Cleomenes Asks for Help from Egypt
As long as Euergetes was alive, with whom he had
note
agreed to make an alliance and confederacy,
Cleomenes took no steps. But upon that
monarch's death, seeing that the time was
slipping away, and that the peculiar position of
affairs in Greece seemed almost to cry aloud for
Cleomenes,—for Antigonus was dead, the Achaeans involved
in war, and the Lacedaemonians were at one with the
Aetolians in hostility to the Achaeans and Macedonians, which
was the policy originally adopted by Cleomenes,—then, indeed,
he was actually compelled to use some expedition, and to
bestir himself to secure his departure from Alexandria.
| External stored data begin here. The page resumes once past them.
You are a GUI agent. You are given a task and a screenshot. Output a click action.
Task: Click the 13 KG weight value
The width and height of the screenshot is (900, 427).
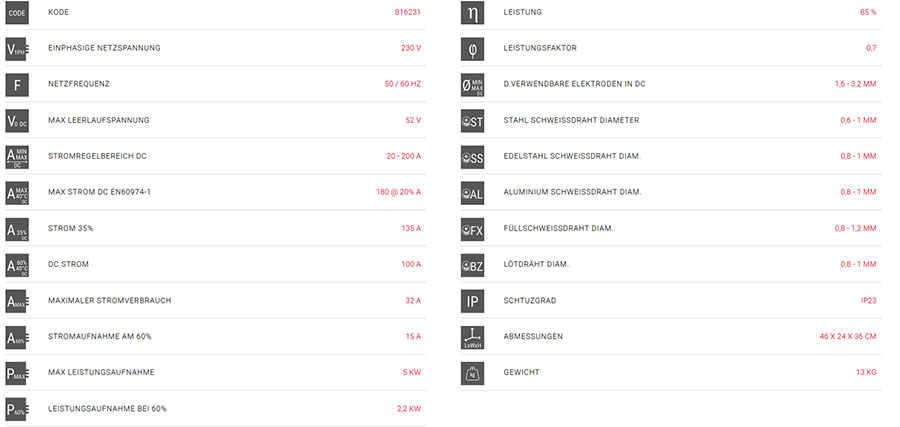[x=865, y=373]
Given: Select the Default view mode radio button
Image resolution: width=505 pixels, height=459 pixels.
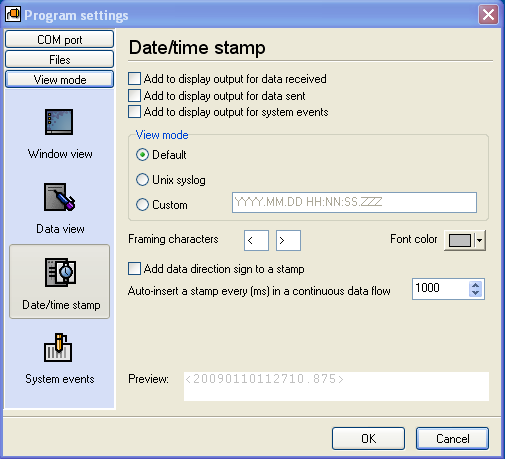Looking at the screenshot, I should (x=142, y=155).
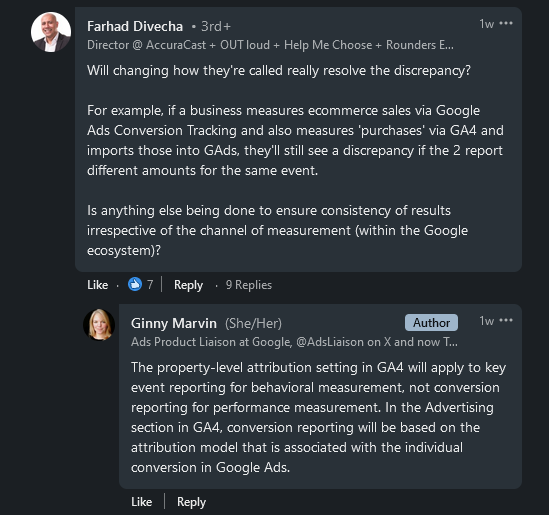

First therefore, in interviews with the king, he urged him to
send him out with the needful amount of supplies and troops;
but not being listened to in this request, he next begged him
earnestly to let him go alone with his own servants; for he
affirmed that the state of affairs was such as to show him sufficient
opportunities for recovering his ancestral throne. The king,
however, for the reasons I have mentioned, taking absolutely
no interest in such matters, nor exercising any foresight
whatever, continued with extraordinary folly and blindness to
neglect the petitions of Cleomenes. But the party of Sosibius,
the leading statesman at the time, took counsel together, and
agreed on the following course of action in regard to him.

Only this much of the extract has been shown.